As of 11:30pm, access to the login nodes has been re-enabled as we have successfully pulled a daily snapshot and can tolerate some additional load on the storage system while the array continues to rebuild.  Rebuild completion should be at around 50% so we estimate that the rebuild will be done by some time tomorrow.  Job submission is still disabled until the rebuild completes.

System off-line, Dec. 3rd, 2011

Due to the failure of two disk drives in the storage system for /home and various other directories, we will be disabling access to the queue until the array rebuild completes.  Any jobs that were running from the /home directory have been deleted.

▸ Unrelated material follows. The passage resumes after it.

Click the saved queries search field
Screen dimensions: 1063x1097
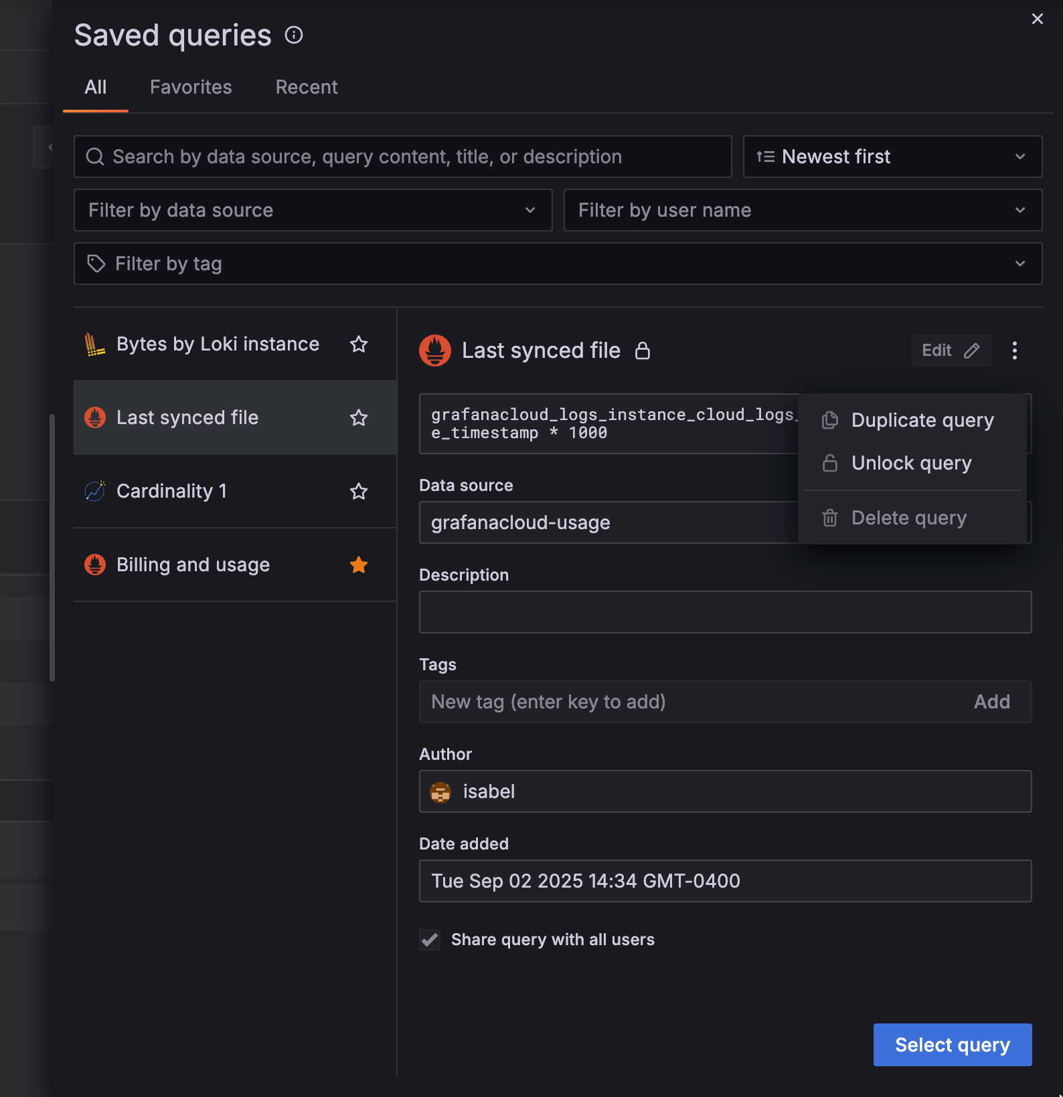402,157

Jobs running from /work have been left to complete as they are on other storage.  Queued jobs are still waiting in the queue and should be left until the drive rebuild process completes.

The odds of another drive failure during a rebuild are generally high enough that we use storage technology that allows us to sustain a loss of two drives on a single volume.  This provides breathing room for a rebuild to complete.  In our case, two drives were lost simultaneously, so we are stuck with an unsafe probability that a third drive may fail during the rebuild process.  If a third drive fails, we will need to rebuild the entire array system and restore data from a backup, a process that may take several days.

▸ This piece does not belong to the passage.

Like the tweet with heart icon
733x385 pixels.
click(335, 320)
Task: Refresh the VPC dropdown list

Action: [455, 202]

In order to expedite the rebuild process, we have decided to reduce disk activity as much as possible so that the rebuild can complete as quickly as possible, reducing the risk that another drive failure may occur during that time period.  This is the reason why running jobs on /home have been deleted and access to the queues has been disabled.  We will also be disabling access to the login nodes as well so that users do not kick off any disk intensive workloads.

We apologize for the inconvenience and are taking steps to ensure that the rebuild process proceeds as quickly and as safely as possible.

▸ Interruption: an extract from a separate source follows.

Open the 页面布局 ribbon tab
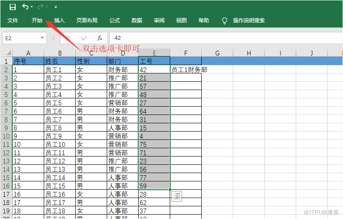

Be advised that research computing keeps at least three copies of all data on /home.  The disk drive failures pose very little risk in terms of permanent data loss.  All data is backed up nightly to a secondary storage array and from there to a tape backup system.  Data is also replicated to a secondary array in our secondary datacenter.

Thursday, Nov. 3rd Maintenance

Starting at 5:00pm on Thursday, Nov. 3rd, we’ll be performing some system changes to prepare for our storage migration to GlusterFS.  This was put off from last month in order to do some more stress testing and verification.  This window should last no more than 2 hours.  Only intermittent connectivity issues are expected and jobs should not be affected by the work.

System Changes on Thursday, Oct. 6th

On Thursday, October 6th, at 5pm, we will be taking the system down in order to point all systems to new server locations for

  • /home
  • /opt
  • /home/shares

This change will involve

  1. Migrating those paths from their current NFS mounts to new GlusterFS mount points
  2. Moving /home/shares to /shares
  3. Moving /opt/apps to /apps
  4. Corresponding changes to module files so that, hopefully, most users don’t even notice the changes
The reasons for these changes are as follows
  • A GlusterFS configuration for /home, /apps, and /shares will be significantly less complex and more scalable than the current NFS/DRBD configuration, resulting in fewer outages, easier supportability for our staff, and enhanced performance
  • Providing a seamless, single view of the filesystems for our Tampa resources and our soon-to-be-released Winter Haven resources required us to use a different approach to making files available and necessitates this change now so that we are ready for the new system deployment in October.
  • The mount-point location changes (/home/shares -> /shares, /opt/apps -> /apps) are also to simplify configuration and to be more in-line with how other centers configure their systems
The work will take 2 hours to complete, meaning that the system should be released for service around 7pm that same evening.
Please let us know if there are any questions and concerns regarding this change.